There has been a lot of talk about what the best martial art is. But what I have found since I took my first martial art lesson in 1988, is that the name of the martial art does not tell you how effective a specific martial art school is. There are certainly trends - Muay Thai schools have a tendency to teach more effective fighting skills than Shotokan Karate schools - but this isn't guaranteed. Furthermore there are usually vast differences in the quality of fighting skills taught between martial arts schools claiming to teach the same martial art.

When I trained in Choy Lay Fut in Bremerton from Vern Miller in the 1990's, Doc Fai Wong's "First Disciple" (first student approved to go off and start his own school in Doc Fai Wong's lineage,) learning to fight full contact was part of the training. Sometimes Vern would make everyone do K1-Rules Kickboxing before teaching them even the beginning katas in Choy Lay Fut. And historically, Choy Lay Fut's reputation has been all about the Lei Tai (Chinese fighting ring,) so Vern's approach was indeed very "traditional" for that style. Older videos and stories I have heard about how Doc Fai Wong's schools were sparring in the past were very similar to what is practiced by Enshin Karate now, lots of full contact strikes and take downs, not easily represented in the "American Kickboxing" rule sets of the 1960's and 70's.

Years later living in Seattle I ran into another Doc Fai Wong lineage school. I was exited to get back to training. But when I brought up sparring, the Sifu said "I don't like to spar, it makes for sloppy technique." I didn't even know where to get started with him - how did he not know that the real technique is the technique that happens in sparring? Kata hopefully informs that technique, but the technique isn't the step by step instructions in kata, technique is what you can actually do when someone's trying to do something similar to you at the same time.

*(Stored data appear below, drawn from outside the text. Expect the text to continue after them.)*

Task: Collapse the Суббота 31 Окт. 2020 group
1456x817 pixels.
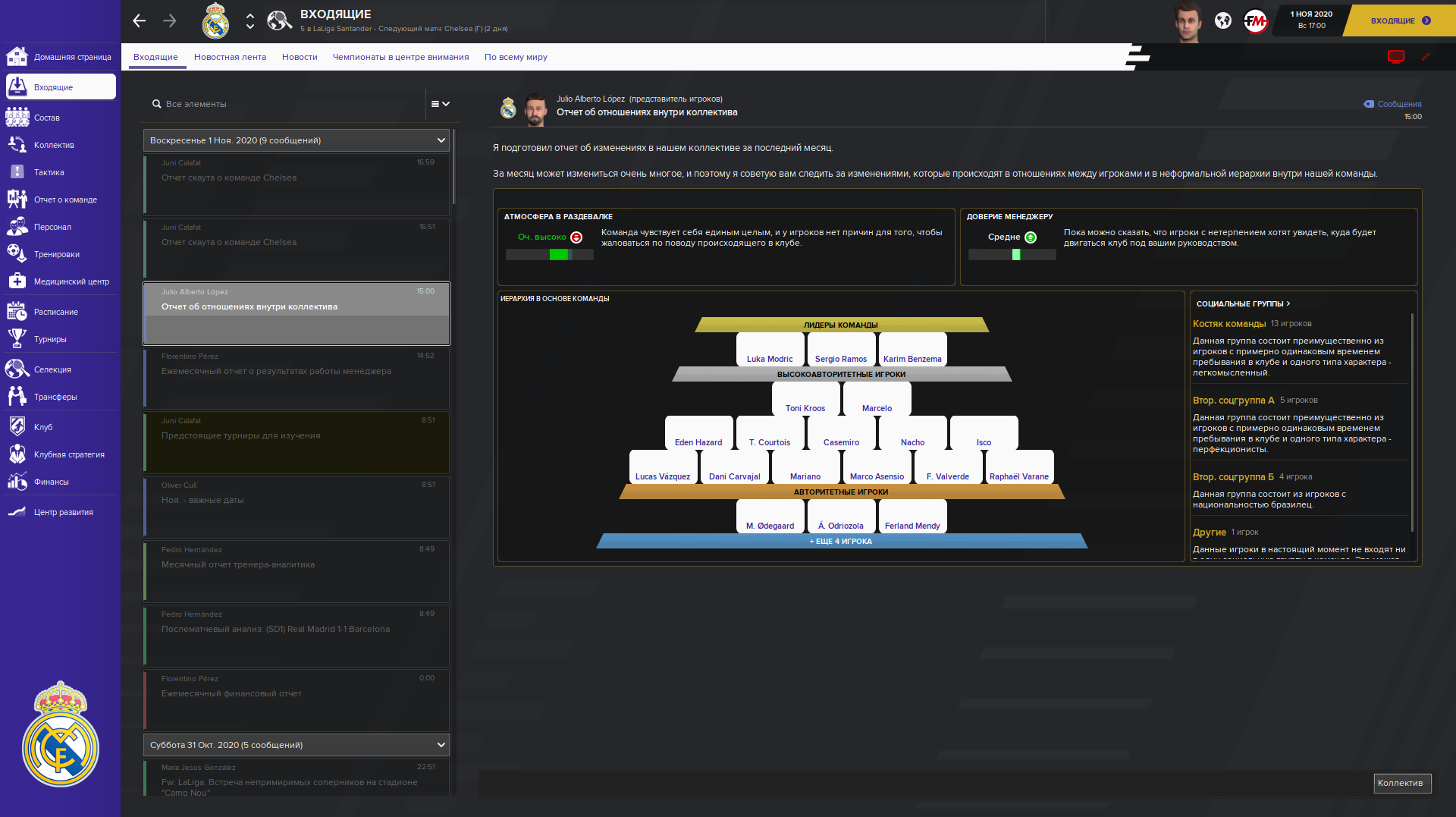Action: (x=441, y=745)
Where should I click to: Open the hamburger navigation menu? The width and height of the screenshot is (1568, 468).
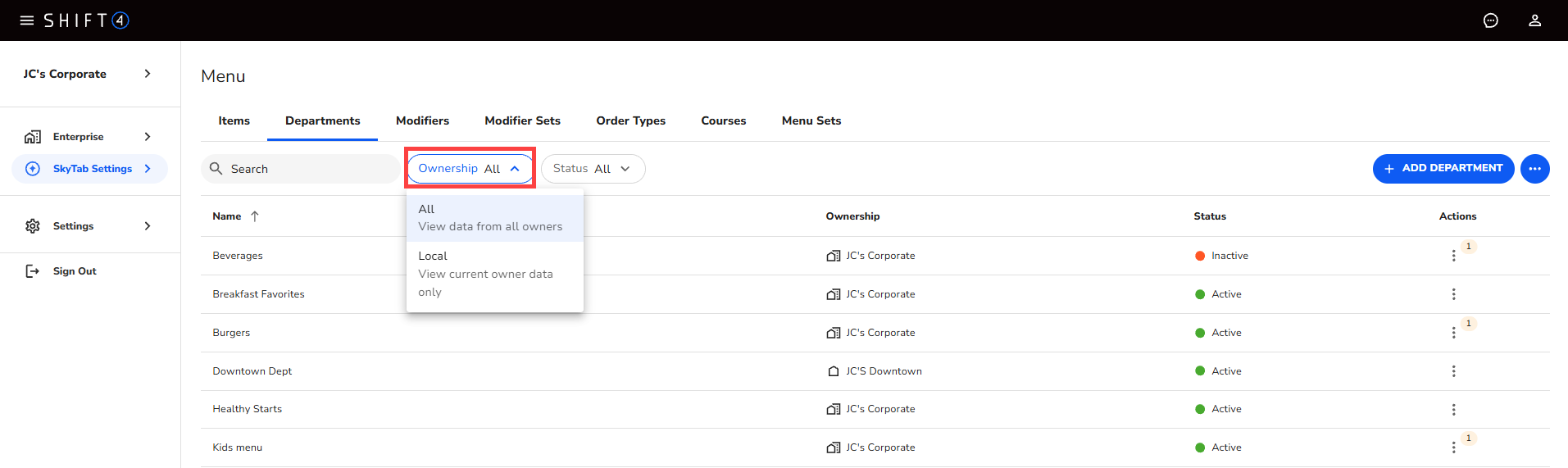pyautogui.click(x=27, y=20)
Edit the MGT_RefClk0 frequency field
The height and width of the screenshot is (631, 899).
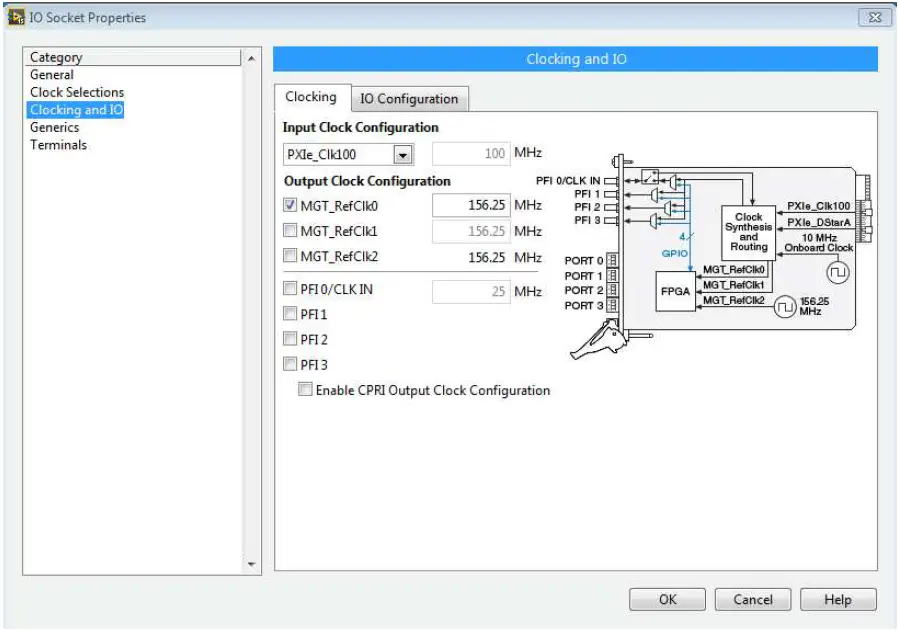(471, 205)
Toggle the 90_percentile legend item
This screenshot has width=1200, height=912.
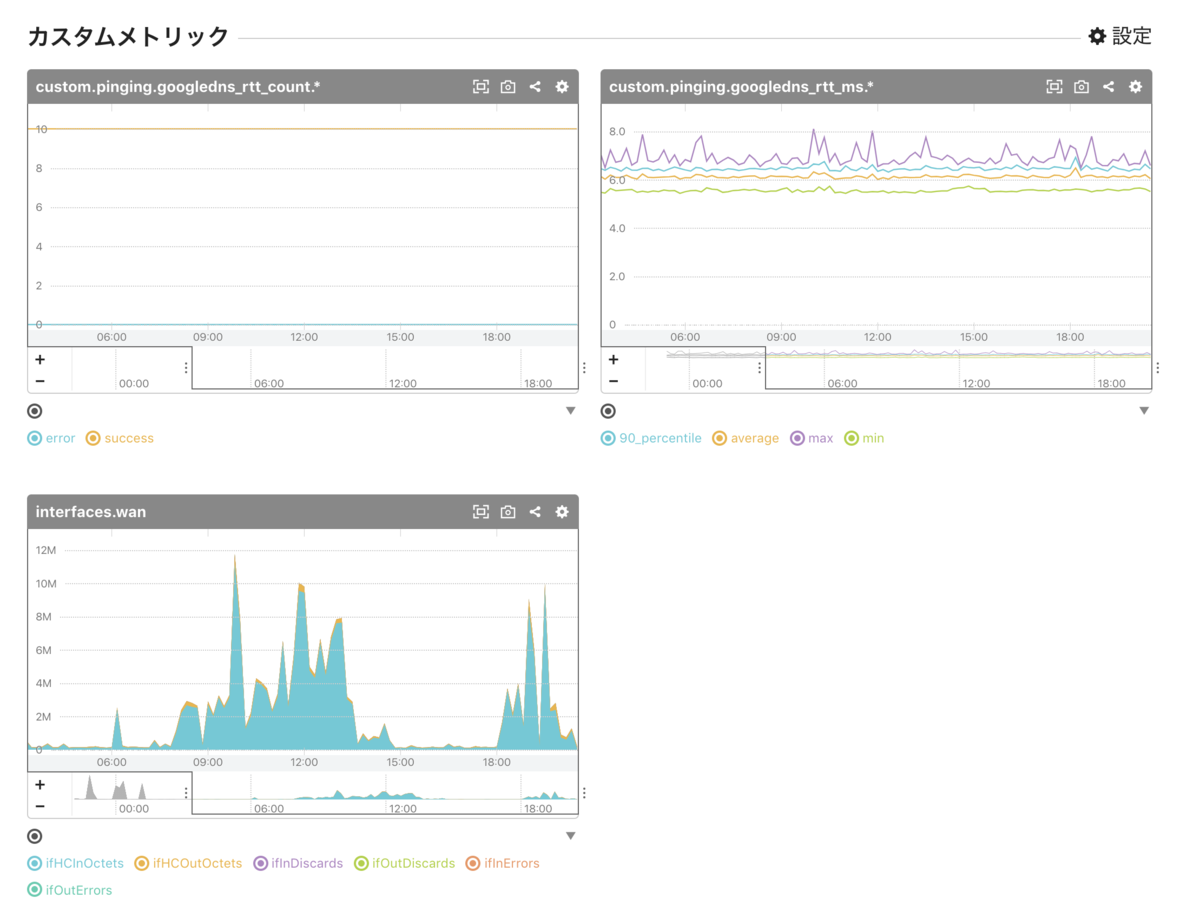651,438
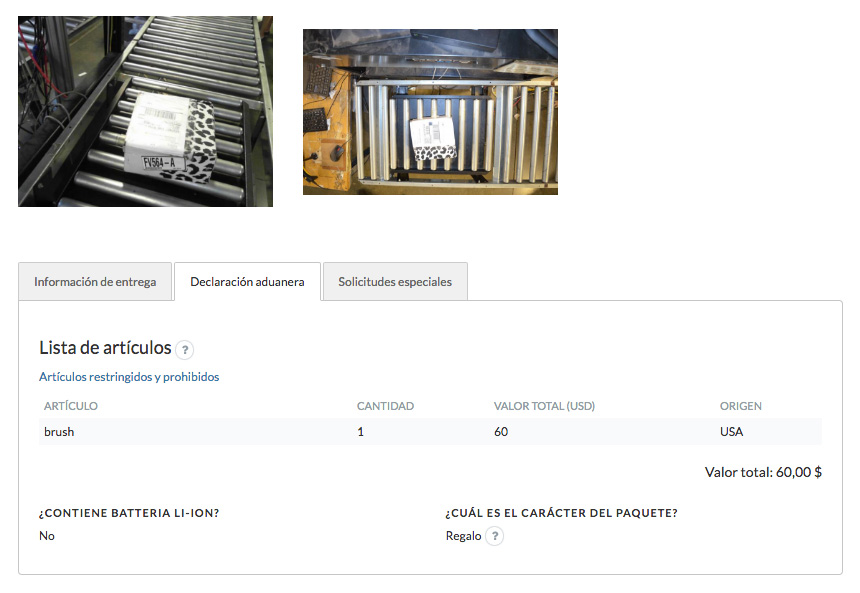Click the Regalo package character value
This screenshot has width=860, height=593.
[x=463, y=536]
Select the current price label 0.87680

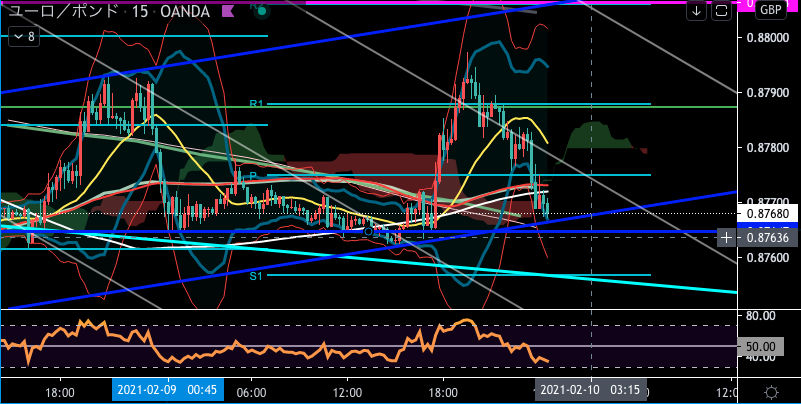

So right there in schools of the same brand, geographical area and lineage, I had some of the most effective fighting skills I have ever heard of taught to me in one school, but in another school essentially no effective fighting technique taught at all.

All across the USA right now, you can find gyms that train MMA fighters. In many of those gyms, you can sign up to take kickboxing fitness classes that don't have any sparring in them. They will teach "Muay Thai" moves, but at no point in time in these classes I refer to will you do those moves on another person. You will have in actuality not ever really done the moves at all.

There are Shotokan schools that go beyond the lame Olympic-style kumite point fighting, proceeding to continuous American Kickboxing or "Full Contact Karate" sparring. I know, because my first style I learned, Tae Sho Karate Do (aka Tae Sho Arnis: a recognized kickboxing gym in the Pacific North West in the 1990's,) was one such school. Certainly there was a huge Arnis influence on that style, but the unarmed Kata was 100% Shotokan. Yes we participated in Kumite Point Fighting, but most of our sparring was continuous full contact karate. If you read my blog regularly you will know that I have a lot of contempt for American Kickboxing/Full contact karate, but it beats the hell out of Muay Thai with no sparring at all.

The bottom line is this: not everyone can relocate where they live in order to train at the perfect martial arts school for them. We have the martial arts available to us, not the martial arts we wish were available to us. But we've had the internet and YouTube for a long time now, we can look up best practices for martial arts, and elevate whatever martial arts we have available to us to the level we need in order to learn effective fighting technique.